Rüzgarın Kalbi setini ziyaret edeceğim için heyecanlıyım. Basın danışmanı Çağla Saraç ile havaalanında buluşuyoruz ve rötarlı bir uçuşun ardından, 12 gibi İzmir'e varıyoruz. Adnan Menderes Havaalanı'na bizi almak için bir araç geliyor ve yola koyuluyoruz. Varacağımız yer; Foça, Rüzgar'ın kulübesi. Gidiyoruz, gidiyoruz, gidiyoruz... Biz gidiyoruz ama yol bitmiyor. Dağların eteklerinden geçiyoruz, tepelerdeki rüzgar güllerini izleyerek gidiyoruz ama yol bitmiyor. Ben de bu arada, arabada gözüme ilişen senaryoyu karıştırmaya başlıyorum. Bu, beni daha çok heyecanlandırıyor. Yaklaşık iki saate yakın bir yolculuktan sonra, az kaldığını söylüyorlar. Ve Zeynep'in sürekli geçtiği yola geldiğimizde, tanıdığım bir yol görmüş olmanın sevinciyle bakıyorum arabanın camından. Derken, varıyoruz. Rüzgar'ın kulübesindeyiz.
Yemek molası yeni bitmiş, sahne çekimine geçmek üzereler. Rüzgar, Zeynep, Kemal ve Arkadaş sahnesi çekecekler. Set ekibiyle tanışıyorum. Bu sırada karavandan Deniz Baysal (Zeynep) ve Burak Serdar Şanal (Rüzgar) iniyor, onlarla tanışıyorum. Hızlı bir şekilde yerlerini alıyorlar. Rüzgar'ın köpeği Arkadaş'la, dış mekan çekimi yapacaklar önce. 5. bölüm'ü çekiyorlar ve bayram arefesinde olduğumuz için, aşırı yoğun çalışıyorlar. Deniz Baysal'ın buradaki son gündüz sahnesi ve 2. ekip onu Muammer'in evinde çekim için bekliyor. Akşam da gece çekimi için, tekrar buraya gelecek Deniz Baysal. O yüzden çok hızlı olmalılar.
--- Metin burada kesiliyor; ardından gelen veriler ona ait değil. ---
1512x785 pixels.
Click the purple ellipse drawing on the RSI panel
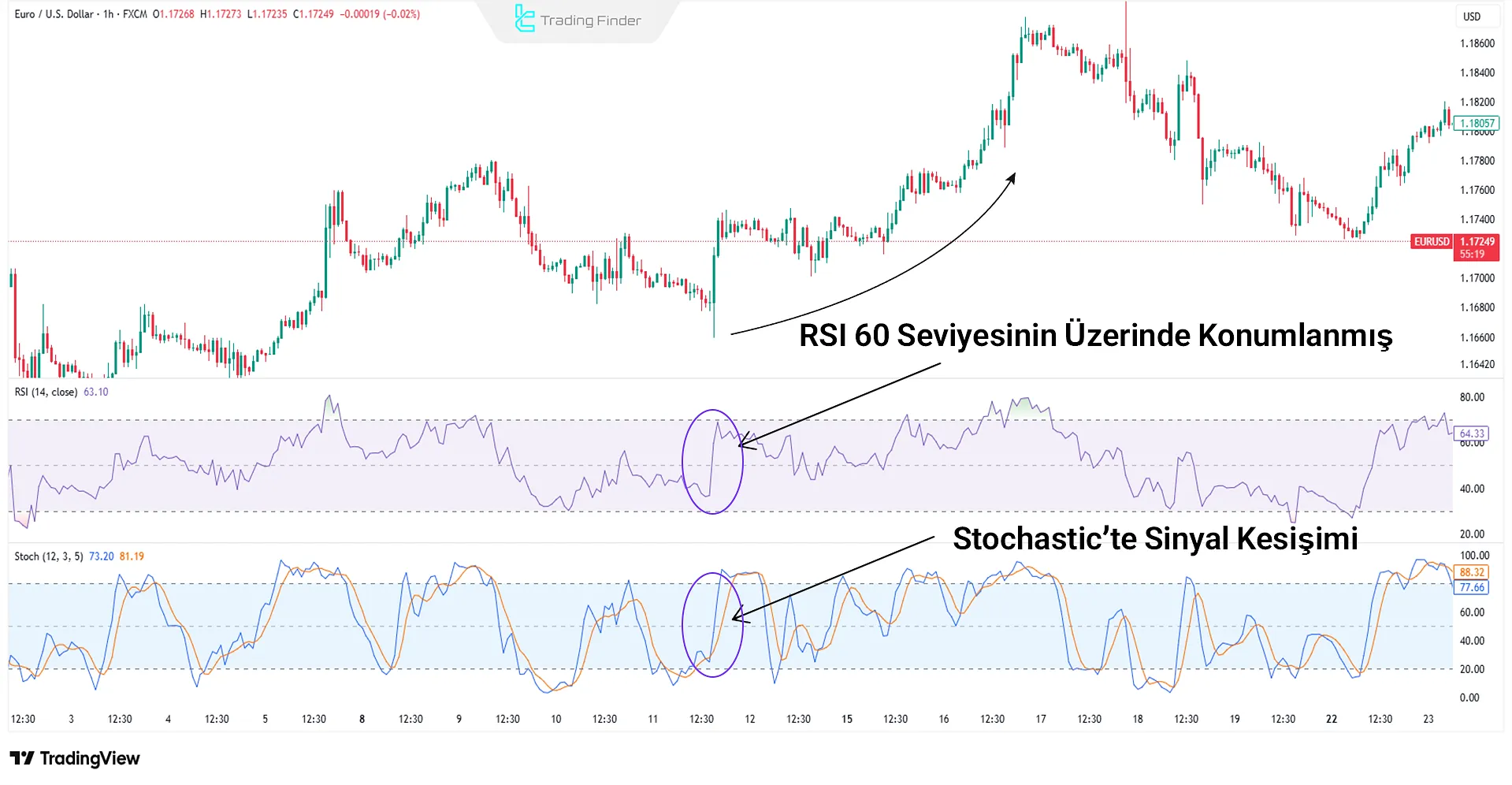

Ne kadar hızlı davranmak isteseler de onları yavaşlatan bir durum söz konusu. Atar, (Arkadaş) bir türlü durumun ciddiyetinin farkına varamıyor ve herkesi gülmekten kırıp geçiriyor. "Üç, iki, bir, kayıttayız." ile "Kestik." ikilisinin arası, çok kez tekrarlanmak zorunda kalıyor çünkü Atar sürekli ormana kaçıyor. Aslında çok akıllı bir köpek olduğunu ve bugün konsantre problemi yaşadığını söylüyorlar. Yönetmen, Filiz Gülmez Pakman'ın biraz arkasında uslu uslu oturup sahneyi izliyorum. Kırk beş dakika içinde, Zeynep'in sahneleri bitiyor ve diğer mekana geçmek için hazırlanmaya başlıyor.
Yolculuk sırasında, Deniz Baysal'a eşlik ediyorum ve yolda sohbet ediyoruz. Kesinlikle çok güzel bir kadın. Duru güzellik dediklerinin tam olarak da bu olduğunu düşünüyorum. Hayat verdiği Zeynep'in neşeli hâllerine birkaç haftadır aşinayım ama onun da Zeynep'ten pek bir farkı yok. Zeynep'i ilk olarak ondan dinlemek istiyorum. Kalp rahatsızlığı olan bir kız olduğunu anlatarak başlıyor. İki sene önce, aranan kalbin bulunması üzerine Zeynep'in iyileştiğini ve hayata dair ikinci şansının başladığını anlatıyor. Ve Zeynep'in, bunun değerini çok iyi bildiğini, hayat enerjisinin çok yüksek olduğundan bahsediyor; taa ki çocukluk aşkı tarafından düğününe bir hafta kala, aldatıldığını öğrenene kadar... Ve Zeynep'in yaşadığı çöküş döneminden, tekrar hayata bağlanmasının, Rüzgar'la karşılaşması sebebiyle olan kısma geliyoruz. Ekranda gördüğümüz kıpır kıpır Zeynep'i canlandırırken, Deniz Baysal neler hissediyor? "Çok eğleniyorum. Zeynep benim için zevkli bir karakter. Ben de yerimde duramayan biriyim. İçimdeki fazla enerjiyi Zeynep'le atabiliyorum." diyor gülümseyerek. Her ne kadar son bölümlerde biraz tripli takılsa da, Zeynep'in o hallerinin bile, kendisinde olduğu gibi çok enerjik olduğundan bahsediyor.
Zeynep'le başka bir ortak noktaları daha var. İkisi de İzmirli. Her ne kadar İstanbul'da yaşıyor olsa da şu an şehir dışında çalıştığı için mutlu. Daha önceden de böyle bir tecrübesi var ve bunun kendisine, ailesinin yanında bir okul gibi hissettirdiğini söylüyor. Öyleyse, yine İzmir'de olma fikri iyi hissettirmiştir onu diye düşünüyorum. "Foça'yı da çok seviyordum zaten ama beni daha çok hikaye heyecanlandırdı. İstanbul'daki düzenimi hiç düşünmeden kabul ettim hikayeyi okuduktan sonra. Günümüzdeki projelerden farklıydı. Bu işin içinde olmak istedim. İzmir değil başka bir yer olsaydı da iyi hissederdim." diyor.